__WHAT YOU SHOULD DO__. In the records below, begin at the line containing "Focus the message" and end at the line containing "Given: Expand the Accounting sidebar menu"; quote every line in that span exactly, including both boundary lines, and no others.

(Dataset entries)

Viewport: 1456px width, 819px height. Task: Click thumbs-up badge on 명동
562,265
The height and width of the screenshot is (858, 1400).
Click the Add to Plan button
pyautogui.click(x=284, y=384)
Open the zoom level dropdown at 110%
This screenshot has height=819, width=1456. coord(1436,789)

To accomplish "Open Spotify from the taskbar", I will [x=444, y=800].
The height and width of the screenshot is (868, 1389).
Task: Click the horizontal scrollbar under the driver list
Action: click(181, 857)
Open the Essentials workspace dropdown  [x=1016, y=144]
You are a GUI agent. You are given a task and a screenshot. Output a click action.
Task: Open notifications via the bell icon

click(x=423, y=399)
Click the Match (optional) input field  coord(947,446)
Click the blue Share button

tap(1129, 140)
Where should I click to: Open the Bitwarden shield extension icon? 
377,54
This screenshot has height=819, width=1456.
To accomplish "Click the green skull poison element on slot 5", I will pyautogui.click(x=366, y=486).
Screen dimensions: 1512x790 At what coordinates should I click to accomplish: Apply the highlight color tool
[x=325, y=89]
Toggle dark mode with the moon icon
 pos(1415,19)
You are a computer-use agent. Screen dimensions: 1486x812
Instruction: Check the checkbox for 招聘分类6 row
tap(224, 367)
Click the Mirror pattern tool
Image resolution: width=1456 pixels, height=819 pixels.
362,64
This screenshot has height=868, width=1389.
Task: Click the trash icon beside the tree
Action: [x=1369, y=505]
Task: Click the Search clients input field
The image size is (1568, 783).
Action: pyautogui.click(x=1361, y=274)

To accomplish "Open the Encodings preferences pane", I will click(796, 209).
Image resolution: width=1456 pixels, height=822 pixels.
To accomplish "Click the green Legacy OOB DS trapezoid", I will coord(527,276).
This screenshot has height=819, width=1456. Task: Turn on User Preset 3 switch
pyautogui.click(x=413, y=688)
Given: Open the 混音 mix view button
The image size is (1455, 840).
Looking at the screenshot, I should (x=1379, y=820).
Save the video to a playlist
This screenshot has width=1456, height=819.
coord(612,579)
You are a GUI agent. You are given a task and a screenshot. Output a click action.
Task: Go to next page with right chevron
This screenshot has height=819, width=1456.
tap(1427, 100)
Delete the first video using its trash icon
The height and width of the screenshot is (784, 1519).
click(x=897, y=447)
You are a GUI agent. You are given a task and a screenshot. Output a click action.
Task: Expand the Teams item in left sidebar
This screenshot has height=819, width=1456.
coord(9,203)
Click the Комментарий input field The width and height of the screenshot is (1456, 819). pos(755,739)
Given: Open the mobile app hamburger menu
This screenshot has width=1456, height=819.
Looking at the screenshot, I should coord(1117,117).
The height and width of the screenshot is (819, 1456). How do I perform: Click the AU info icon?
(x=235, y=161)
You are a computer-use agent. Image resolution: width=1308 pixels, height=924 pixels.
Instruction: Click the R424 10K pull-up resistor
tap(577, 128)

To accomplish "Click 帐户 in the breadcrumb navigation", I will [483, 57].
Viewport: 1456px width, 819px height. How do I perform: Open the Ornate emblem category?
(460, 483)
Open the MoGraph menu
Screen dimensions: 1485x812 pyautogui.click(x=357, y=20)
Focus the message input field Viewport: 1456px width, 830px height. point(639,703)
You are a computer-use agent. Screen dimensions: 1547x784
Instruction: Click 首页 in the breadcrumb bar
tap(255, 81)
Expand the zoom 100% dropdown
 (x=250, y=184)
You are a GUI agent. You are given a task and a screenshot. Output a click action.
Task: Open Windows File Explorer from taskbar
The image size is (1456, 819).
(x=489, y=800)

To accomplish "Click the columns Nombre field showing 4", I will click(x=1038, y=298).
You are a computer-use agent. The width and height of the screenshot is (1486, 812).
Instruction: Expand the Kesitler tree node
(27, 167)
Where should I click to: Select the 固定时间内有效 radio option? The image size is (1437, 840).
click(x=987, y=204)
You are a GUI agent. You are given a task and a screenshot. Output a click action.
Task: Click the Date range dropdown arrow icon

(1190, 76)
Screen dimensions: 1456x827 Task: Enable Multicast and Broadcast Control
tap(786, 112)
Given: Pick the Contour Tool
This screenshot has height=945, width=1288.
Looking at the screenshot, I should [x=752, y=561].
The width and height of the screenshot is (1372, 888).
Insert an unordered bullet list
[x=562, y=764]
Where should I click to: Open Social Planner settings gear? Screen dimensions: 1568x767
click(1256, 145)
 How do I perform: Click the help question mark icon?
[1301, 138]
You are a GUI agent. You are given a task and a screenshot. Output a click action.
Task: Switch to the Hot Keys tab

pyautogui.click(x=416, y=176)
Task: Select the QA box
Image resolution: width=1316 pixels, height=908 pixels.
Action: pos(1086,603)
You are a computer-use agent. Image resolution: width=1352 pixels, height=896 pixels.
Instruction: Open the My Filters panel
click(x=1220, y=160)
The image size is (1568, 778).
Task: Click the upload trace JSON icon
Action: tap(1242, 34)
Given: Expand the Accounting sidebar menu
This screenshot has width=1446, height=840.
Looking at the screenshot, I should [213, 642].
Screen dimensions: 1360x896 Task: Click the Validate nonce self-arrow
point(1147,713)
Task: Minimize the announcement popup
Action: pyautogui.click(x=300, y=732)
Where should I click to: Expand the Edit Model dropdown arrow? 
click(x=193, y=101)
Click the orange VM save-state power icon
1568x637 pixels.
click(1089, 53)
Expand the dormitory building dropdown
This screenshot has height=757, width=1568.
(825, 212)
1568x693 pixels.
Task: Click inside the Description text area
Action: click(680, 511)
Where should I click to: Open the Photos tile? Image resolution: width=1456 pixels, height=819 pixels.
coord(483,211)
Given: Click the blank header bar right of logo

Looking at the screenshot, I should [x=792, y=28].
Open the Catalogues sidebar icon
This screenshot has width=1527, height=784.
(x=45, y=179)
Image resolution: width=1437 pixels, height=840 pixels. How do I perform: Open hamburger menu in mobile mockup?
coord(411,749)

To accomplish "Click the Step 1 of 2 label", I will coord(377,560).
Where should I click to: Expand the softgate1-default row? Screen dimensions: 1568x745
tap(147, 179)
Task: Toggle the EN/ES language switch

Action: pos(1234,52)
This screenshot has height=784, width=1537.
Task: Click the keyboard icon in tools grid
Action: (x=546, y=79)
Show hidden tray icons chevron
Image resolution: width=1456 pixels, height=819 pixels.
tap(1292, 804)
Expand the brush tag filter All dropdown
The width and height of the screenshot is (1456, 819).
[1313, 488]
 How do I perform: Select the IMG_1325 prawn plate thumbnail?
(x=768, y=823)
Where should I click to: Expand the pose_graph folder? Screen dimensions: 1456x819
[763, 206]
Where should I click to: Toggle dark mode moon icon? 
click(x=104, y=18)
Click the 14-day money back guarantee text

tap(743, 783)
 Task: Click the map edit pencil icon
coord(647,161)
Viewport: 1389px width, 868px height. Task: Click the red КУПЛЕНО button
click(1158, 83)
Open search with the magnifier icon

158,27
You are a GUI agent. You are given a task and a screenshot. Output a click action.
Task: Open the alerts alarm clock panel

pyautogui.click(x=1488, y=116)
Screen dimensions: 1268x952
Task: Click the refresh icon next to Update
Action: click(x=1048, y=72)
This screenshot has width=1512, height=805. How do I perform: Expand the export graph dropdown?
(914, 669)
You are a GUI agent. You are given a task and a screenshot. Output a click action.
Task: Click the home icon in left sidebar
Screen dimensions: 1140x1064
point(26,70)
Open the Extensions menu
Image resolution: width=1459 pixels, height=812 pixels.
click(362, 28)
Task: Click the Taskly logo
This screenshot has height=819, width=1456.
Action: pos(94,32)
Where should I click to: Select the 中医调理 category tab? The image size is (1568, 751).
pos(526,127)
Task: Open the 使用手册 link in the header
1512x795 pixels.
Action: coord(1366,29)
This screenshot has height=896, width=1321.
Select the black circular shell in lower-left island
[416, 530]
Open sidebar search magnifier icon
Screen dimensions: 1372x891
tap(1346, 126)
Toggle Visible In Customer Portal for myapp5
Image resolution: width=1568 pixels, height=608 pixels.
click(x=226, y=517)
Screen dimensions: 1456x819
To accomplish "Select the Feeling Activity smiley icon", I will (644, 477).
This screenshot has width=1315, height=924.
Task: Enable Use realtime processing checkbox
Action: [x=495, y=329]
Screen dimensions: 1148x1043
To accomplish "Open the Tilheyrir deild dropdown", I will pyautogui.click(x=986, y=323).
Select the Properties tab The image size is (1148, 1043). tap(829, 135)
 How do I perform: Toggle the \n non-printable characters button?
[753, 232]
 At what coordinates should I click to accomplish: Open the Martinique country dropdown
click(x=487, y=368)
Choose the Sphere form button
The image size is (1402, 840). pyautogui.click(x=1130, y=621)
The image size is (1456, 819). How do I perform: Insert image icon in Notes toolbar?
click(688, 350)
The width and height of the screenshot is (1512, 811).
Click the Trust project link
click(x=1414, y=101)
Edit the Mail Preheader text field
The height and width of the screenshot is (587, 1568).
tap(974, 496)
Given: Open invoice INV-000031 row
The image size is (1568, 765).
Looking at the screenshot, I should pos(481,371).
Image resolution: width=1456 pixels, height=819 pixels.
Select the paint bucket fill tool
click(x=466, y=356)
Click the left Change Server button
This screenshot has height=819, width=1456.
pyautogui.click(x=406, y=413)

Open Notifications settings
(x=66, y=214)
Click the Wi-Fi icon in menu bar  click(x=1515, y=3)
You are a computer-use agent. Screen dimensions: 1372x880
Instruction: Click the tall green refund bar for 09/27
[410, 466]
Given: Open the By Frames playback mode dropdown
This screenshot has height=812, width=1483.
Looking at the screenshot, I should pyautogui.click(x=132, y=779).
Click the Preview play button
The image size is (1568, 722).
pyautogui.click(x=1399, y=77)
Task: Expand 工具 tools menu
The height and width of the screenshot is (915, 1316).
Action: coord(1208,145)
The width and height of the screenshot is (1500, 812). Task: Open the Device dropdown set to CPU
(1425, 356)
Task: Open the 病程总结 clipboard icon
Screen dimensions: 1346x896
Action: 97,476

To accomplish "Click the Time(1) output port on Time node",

__REPLY__.
Focus the message input field Viewport: 1456px width, 830px height. point(639,703)
You are a computer-use agent. Screen dimensions: 1547x784
Instruction: Click 首页 in the breadcrumb bar
tap(255, 81)
Expand the zoom 100% dropdown
 (x=250, y=184)
You are a GUI agent. You are given a task and a screenshot. Output a click action.
Task: Open Windows File Explorer from taskbar
The image size is (1456, 819).
(x=489, y=800)

To accomplish "Click the columns Nombre field showing 4", I will click(x=1038, y=298).
You are a computer-use agent. The width and height of the screenshot is (1486, 812).
Instruction: Expand the Kesitler tree node
(27, 167)
Where should I click to: Select the 固定时间内有效 radio option? The image size is (1437, 840).
click(x=987, y=204)
You are a GUI agent. You are given a task and a screenshot. Output a click action.
Task: Click the Date range dropdown arrow icon

(1190, 76)
Screen dimensions: 1456x827 Task: Enable Multicast and Broadcast Control
tap(786, 112)
Given: Pick the Contour Tool
This screenshot has height=945, width=1288.
Looking at the screenshot, I should [x=752, y=561].
The width and height of the screenshot is (1372, 888).
Insert an unordered bullet list
[x=562, y=764]
Where should I click to: Open Social Planner settings gear? Screen dimensions: 1568x767
click(1256, 145)
 How do I perform: Click the help question mark icon?
[1301, 138]
You are a GUI agent. You are given a task and a screenshot. Output a click action.
Task: Switch to the Hot Keys tab

pyautogui.click(x=416, y=176)
Task: Select the QA box
Image resolution: width=1316 pixels, height=908 pixels.
Action: pos(1086,603)
You are a computer-use agent. Image resolution: width=1352 pixels, height=896 pixels.
Instruction: Open the My Filters panel
click(x=1220, y=160)
The image size is (1568, 778).
Task: Click the upload trace JSON icon
Action: tap(1242, 34)
Given: Expand the Accounting sidebar menu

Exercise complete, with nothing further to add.